(Extracted records)
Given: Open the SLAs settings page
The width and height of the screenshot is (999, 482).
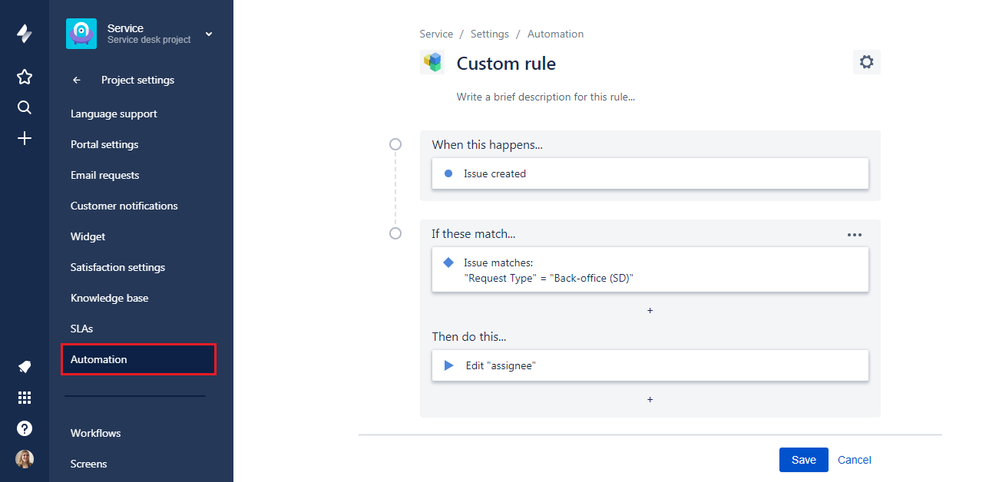Looking at the screenshot, I should click(82, 328).
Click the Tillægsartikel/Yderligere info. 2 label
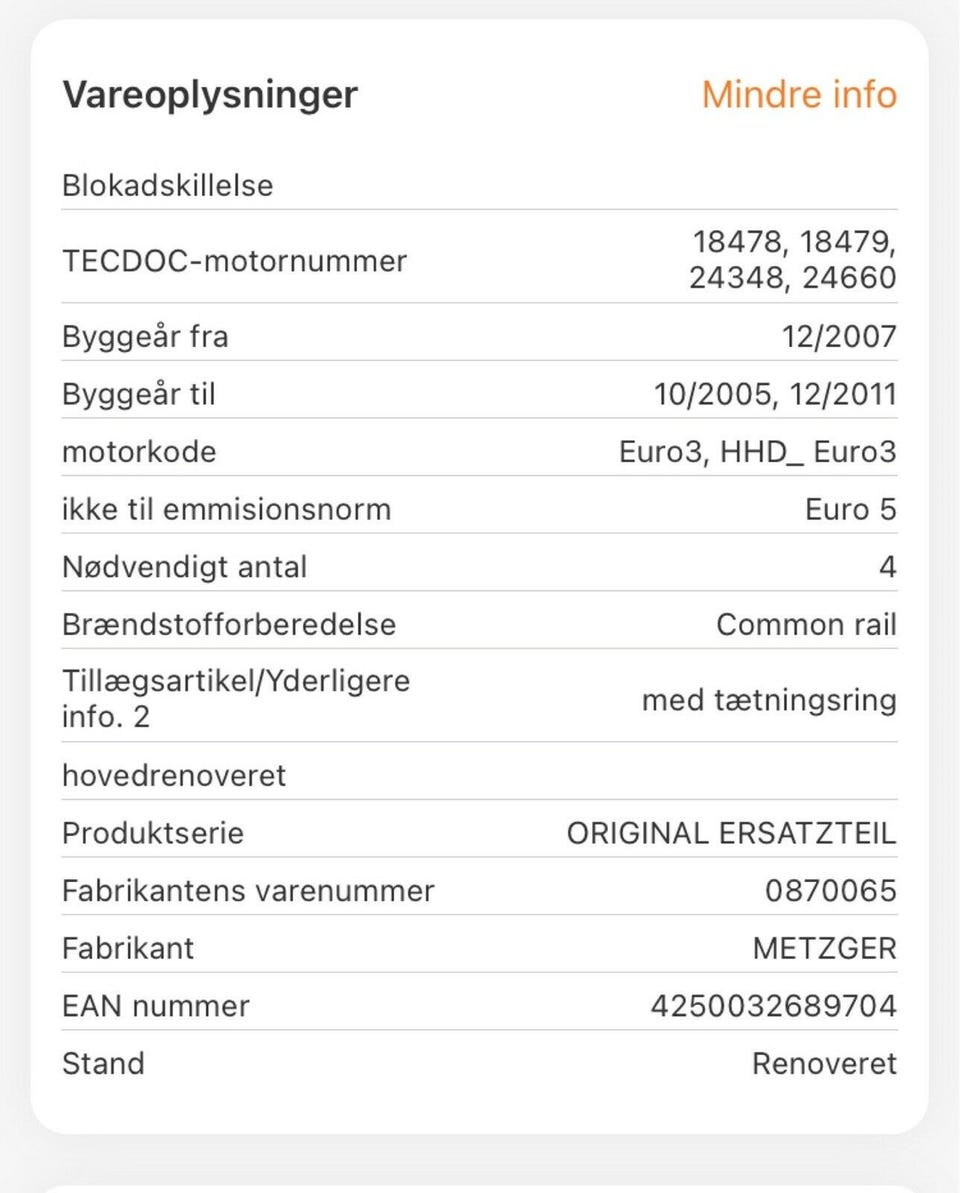This screenshot has width=960, height=1193. point(236,698)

*AIM OF THE TASK*
Your answer should be an exact copy of the entries above, with no images included.

*ANSWER SECTION*
Given: Open the SLAs settings page
The width and height of the screenshot is (999, 482).
Looking at the screenshot, I should click(82, 328).
Click the Tillægsartikel/Yderligere info. 2 label
This screenshot has width=960, height=1193. point(236,698)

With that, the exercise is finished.